You're correct - there is no official policy barring female officers from having children. And yes, there are some female officers who have children. However, they are choosing to do so at a substantially lower rate than their male counterparts.
It's one thing to have to work long hours. It's another thing for someone to go through the hassle of rebuilding their family support system and integrating into a new community every 2-3 years so that both spouses can maintain a career. That is something that the vast majority of people in the civilian workforce are not faced with doing, and I have encountered very few officers with children who have a spouse that works full-time.
To the first bolded, is that a true problem, or is it just something that looks uncomfortable and bad on paper?
For the second, that's counter to my experience. I've known many who had wives who worked full time. Granted, I've seen a lot less of that since our exile overseas, but in San Diego, more of our Navy friends had working spouses than not. As kids started to come, those numbers dropped a bit, but the same thing happened with my civilian friends--more of them dropped to one working parent. But I still know plenty of dual income military families with kids.
And is a difficulty having two working parents the same as a difficulty attracting women? Is there are reason husband's can't be the stay-at-home? Sure, it's not common, but that's on society, not the Navy. If a female pilot (or sailor) wants to stay in, she can do so in the same ways her males counterparts do--working spouse and figure out day care, or have the other parent stay home.
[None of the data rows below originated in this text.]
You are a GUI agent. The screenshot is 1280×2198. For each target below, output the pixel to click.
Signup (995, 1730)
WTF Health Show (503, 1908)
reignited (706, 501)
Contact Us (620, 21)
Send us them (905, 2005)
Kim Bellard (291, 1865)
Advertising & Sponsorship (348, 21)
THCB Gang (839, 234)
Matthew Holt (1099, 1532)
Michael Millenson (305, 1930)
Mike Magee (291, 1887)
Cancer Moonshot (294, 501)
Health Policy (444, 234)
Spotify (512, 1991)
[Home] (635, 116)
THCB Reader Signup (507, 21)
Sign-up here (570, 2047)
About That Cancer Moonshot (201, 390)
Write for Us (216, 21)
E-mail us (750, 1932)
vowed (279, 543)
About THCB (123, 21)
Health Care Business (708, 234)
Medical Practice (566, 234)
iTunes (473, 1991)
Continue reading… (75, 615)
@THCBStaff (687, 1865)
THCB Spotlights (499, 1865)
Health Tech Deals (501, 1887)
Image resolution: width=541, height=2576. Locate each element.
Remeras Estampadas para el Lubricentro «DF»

Does it fall to the Navy to come up with a special program simply to counteract societal norms that dad's aren't usually the primary parent? It's interesting to me that your argument was kind of that the Navy isn't friendly/attractive to women, but to support that you mention how difficult it is to have 2 working parents. That same difficulty applies to men, but they solve it often with a stay at home mom. So the assumption is that somehow women can't do that, too. But they can. If they won't, isn't that on them if they and their spouse choose to toe the line of societal expectation rather than have dad quit his civilian job, if they find they can't make two working parents work?
Also, I'm not sure that a lower percentage of dual income parents shows a problem with the Navy. Heck, it could just as easily be argued that the Navy, with it's steady employment (relatively), decent pay, and solid benefits allows families to choose to be dual income in ways that many civilian jobs don't.
I'm curious what you think might be a solution to this perceived problem. If I concede that a difficulty in having two working parents is a problem with the Navy, what fixes that? Fewer deployments? More personnel which in theory shortens working hours a bit? If that's the kind of thing you are thinking, I'm sure everyone would love that and it would benefit far more than just parents. But I think there's a roughly 0% chance of it happening. And do those things make the Navy more attractive to women specifically, which was the original issue, or to everyone?